Instructions for the task: Which lines of the listing below contain the string "zoom", matching case? Pick out each of those lines and copy it in full.

Study material:
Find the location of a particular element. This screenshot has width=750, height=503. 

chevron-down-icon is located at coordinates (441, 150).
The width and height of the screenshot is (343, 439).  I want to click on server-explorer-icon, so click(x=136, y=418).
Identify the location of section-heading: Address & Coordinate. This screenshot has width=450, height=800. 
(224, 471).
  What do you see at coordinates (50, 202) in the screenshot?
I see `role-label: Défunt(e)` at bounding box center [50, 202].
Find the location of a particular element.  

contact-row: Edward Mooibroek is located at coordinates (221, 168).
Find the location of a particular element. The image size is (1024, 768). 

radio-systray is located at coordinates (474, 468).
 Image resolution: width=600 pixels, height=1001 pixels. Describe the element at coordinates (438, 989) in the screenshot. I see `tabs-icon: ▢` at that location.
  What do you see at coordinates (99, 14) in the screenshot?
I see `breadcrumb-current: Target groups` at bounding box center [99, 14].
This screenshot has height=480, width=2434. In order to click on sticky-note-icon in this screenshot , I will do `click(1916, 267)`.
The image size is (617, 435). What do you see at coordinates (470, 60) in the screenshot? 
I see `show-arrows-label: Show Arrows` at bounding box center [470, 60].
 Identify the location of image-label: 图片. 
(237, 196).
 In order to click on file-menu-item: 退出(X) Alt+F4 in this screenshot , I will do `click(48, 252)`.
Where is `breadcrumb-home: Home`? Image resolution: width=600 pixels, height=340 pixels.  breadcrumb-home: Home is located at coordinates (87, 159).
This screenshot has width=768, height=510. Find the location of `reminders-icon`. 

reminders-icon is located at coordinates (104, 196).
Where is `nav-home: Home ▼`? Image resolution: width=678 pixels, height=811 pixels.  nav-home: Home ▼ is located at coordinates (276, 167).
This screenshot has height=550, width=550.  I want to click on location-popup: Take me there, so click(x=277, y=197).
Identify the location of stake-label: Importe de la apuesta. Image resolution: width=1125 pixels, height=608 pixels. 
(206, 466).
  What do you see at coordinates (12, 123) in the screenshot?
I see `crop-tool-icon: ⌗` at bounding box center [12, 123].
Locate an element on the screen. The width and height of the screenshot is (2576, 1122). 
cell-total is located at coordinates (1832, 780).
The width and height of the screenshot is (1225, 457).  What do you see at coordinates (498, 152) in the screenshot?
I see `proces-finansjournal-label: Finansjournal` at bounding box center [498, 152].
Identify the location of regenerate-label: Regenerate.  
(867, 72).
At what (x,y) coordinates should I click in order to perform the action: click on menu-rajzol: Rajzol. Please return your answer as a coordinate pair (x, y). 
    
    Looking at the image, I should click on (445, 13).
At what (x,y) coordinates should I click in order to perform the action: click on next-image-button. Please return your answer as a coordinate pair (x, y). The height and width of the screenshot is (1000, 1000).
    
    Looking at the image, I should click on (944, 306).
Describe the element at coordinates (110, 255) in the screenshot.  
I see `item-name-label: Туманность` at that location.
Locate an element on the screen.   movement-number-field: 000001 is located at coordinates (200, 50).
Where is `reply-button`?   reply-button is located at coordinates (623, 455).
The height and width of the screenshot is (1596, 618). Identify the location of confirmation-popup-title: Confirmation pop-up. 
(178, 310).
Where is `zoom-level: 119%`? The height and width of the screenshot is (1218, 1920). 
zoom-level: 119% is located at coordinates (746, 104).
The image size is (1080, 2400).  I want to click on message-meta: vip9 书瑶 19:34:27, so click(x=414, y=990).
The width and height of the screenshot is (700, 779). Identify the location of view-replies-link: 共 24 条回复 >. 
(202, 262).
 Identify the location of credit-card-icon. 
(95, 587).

Exercise result:
Where is `zoom-level: 119%`? The height and width of the screenshot is (1218, 1920). 
zoom-level: 119% is located at coordinates (746, 104).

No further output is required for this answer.